[Word and element location records]
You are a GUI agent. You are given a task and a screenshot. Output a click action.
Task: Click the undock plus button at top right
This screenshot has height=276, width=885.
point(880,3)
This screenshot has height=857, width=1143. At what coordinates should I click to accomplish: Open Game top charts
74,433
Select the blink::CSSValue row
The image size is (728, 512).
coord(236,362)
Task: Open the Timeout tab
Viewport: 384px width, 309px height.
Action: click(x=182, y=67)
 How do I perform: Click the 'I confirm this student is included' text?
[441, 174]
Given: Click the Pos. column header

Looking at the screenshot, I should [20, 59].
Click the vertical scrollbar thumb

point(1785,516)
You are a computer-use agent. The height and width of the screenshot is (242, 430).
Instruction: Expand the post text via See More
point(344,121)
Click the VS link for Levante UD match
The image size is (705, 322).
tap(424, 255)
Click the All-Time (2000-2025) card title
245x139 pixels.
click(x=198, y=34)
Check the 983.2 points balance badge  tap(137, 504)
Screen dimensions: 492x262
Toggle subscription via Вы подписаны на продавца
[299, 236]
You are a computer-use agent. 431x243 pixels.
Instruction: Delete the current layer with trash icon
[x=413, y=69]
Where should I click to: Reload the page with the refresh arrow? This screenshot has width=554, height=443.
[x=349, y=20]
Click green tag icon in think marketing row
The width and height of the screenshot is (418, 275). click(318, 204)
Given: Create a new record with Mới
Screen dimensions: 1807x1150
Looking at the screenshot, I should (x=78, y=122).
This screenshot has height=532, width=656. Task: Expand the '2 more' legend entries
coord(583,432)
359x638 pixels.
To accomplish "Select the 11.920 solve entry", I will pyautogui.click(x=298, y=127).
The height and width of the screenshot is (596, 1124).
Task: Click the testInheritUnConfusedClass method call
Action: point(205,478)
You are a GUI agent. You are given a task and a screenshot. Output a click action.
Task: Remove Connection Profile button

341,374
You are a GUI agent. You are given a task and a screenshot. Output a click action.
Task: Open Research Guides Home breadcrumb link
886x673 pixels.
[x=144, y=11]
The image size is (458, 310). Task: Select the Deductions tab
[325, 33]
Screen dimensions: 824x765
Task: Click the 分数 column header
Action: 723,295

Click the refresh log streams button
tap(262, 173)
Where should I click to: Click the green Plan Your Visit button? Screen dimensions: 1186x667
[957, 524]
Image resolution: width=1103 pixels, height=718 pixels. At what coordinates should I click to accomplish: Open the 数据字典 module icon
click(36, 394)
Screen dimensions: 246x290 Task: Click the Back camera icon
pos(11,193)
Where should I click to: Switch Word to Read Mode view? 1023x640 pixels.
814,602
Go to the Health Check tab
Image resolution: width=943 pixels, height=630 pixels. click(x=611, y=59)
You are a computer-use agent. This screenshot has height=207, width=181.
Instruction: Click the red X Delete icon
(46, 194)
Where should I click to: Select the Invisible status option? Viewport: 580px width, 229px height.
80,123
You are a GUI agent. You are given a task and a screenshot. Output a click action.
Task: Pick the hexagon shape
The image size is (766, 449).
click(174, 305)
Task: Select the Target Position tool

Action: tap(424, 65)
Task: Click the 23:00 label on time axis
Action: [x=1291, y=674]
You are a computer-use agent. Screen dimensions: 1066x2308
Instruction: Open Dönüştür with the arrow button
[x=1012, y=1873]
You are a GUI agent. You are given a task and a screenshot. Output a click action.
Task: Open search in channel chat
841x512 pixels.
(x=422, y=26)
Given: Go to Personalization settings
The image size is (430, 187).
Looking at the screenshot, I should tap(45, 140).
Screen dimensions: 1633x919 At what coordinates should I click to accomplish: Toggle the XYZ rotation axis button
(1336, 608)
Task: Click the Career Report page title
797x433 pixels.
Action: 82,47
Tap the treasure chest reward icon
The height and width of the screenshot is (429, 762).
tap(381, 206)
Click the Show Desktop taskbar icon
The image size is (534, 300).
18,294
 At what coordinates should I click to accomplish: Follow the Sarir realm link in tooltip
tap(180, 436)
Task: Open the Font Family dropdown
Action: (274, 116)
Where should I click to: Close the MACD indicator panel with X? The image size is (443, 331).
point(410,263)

WHAT TO WORK ON:
Transcribe every one of the records above word for word.

OUTPUT:
You are a GUI agent. You are given a task and a screenshot. Output a click action.
Task: Click the undock plus button at top right
This screenshot has height=276, width=885.
point(880,3)
This screenshot has height=857, width=1143. At what coordinates should I click to accomplish: Open Game top charts
74,433
Select the blink::CSSValue row
The image size is (728, 512).
coord(236,362)
Task: Open the Timeout tab
Viewport: 384px width, 309px height.
Action: click(x=182, y=67)
 How do I perform: Click the 'I confirm this student is included' text?
[441, 174]
Given: Click the Pos. column header

Looking at the screenshot, I should [20, 59].
Click the vertical scrollbar thumb

point(1785,516)
You are a computer-use agent. The height and width of the screenshot is (242, 430).
Instruction: Expand the post text via See More
point(344,121)
Click the VS link for Levante UD match
The image size is (705, 322).
tap(424, 255)
Click the All-Time (2000-2025) card title
245x139 pixels.
click(x=198, y=34)
Check the 983.2 points balance badge  tap(137, 504)
Screen dimensions: 492x262
Toggle subscription via Вы подписаны на продавца
[299, 236]
You are a computer-use agent. 431x243 pixels.
Instruction: Delete the current layer with trash icon
[x=413, y=69]
Where should I click to: Reload the page with the refresh arrow? This screenshot has width=554, height=443.
[x=349, y=20]
Click green tag icon in think marketing row
The width and height of the screenshot is (418, 275). click(318, 204)
Given: Create a new record with Mới
Screen dimensions: 1807x1150
Looking at the screenshot, I should (x=78, y=122).
This screenshot has height=532, width=656. Task: Expand the '2 more' legend entries
coord(583,432)
359x638 pixels.
To accomplish "Select the 11.920 solve entry", I will pyautogui.click(x=298, y=127).
The height and width of the screenshot is (596, 1124).
Task: Click the testInheritUnConfusedClass method call
Action: point(205,478)
You are a GUI agent. You are given a task and a screenshot. Output a click action.
Task: Remove Connection Profile button

341,374
You are a GUI agent. You are given a task and a screenshot. Output a click action.
Task: Open Research Guides Home breadcrumb link
886x673 pixels.
[x=144, y=11]
The image size is (458, 310). Task: Select the Deductions tab
[325, 33]
Screen dimensions: 824x765
Task: Click the 分数 column header
Action: 723,295

Click the refresh log streams button
tap(262, 173)
Where should I click to: Click the green Plan Your Visit button? Screen dimensions: 1186x667
[957, 524]
Image resolution: width=1103 pixels, height=718 pixels. At what coordinates should I click to accomplish: Open the 数据字典 module icon
click(36, 394)
Screen dimensions: 246x290 Task: Click the Back camera icon
pos(11,193)
Where should I click to: Switch Word to Read Mode view? 1023x640 pixels.
814,602
Go to the Health Check tab
Image resolution: width=943 pixels, height=630 pixels. click(x=611, y=59)
You are a computer-use agent. This screenshot has height=207, width=181.
Instruction: Click the red X Delete icon
(46, 194)
Where should I click to: Select the Invisible status option? Viewport: 580px width, 229px height.
80,123
You are a GUI agent. You are given a task and a screenshot. Output a click action.
Task: Pick the hexagon shape
The image size is (766, 449).
click(174, 305)
Task: Select the Target Position tool

Action: tap(424, 65)
Task: Click the 23:00 label on time axis
Action: [x=1291, y=674]
You are a computer-use agent. Screen dimensions: 1066x2308
Instruction: Open Dönüştür with the arrow button
[x=1012, y=1873]
You are a GUI agent. You are given a task and a screenshot. Output a click action.
Task: Open search in channel chat
841x512 pixels.
(x=422, y=26)
Given: Go to Personalization settings
The image size is (430, 187).
Looking at the screenshot, I should tap(45, 140).
Screen dimensions: 1633x919 At what coordinates should I click to accomplish: Toggle the XYZ rotation axis button
(1336, 608)
Task: Click the Career Report page title
797x433 pixels.
Action: 82,47
Tap the treasure chest reward icon
The height and width of the screenshot is (429, 762).
tap(381, 206)
Click the Show Desktop taskbar icon
The image size is (534, 300).
18,294
 At what coordinates should I click to accomplish: Follow the Sarir realm link in tooltip
tap(180, 436)
Task: Open the Font Family dropdown
Action: (274, 116)
Where should I click to: Close the MACD indicator panel with X? The image size is (443, 331).
point(410,263)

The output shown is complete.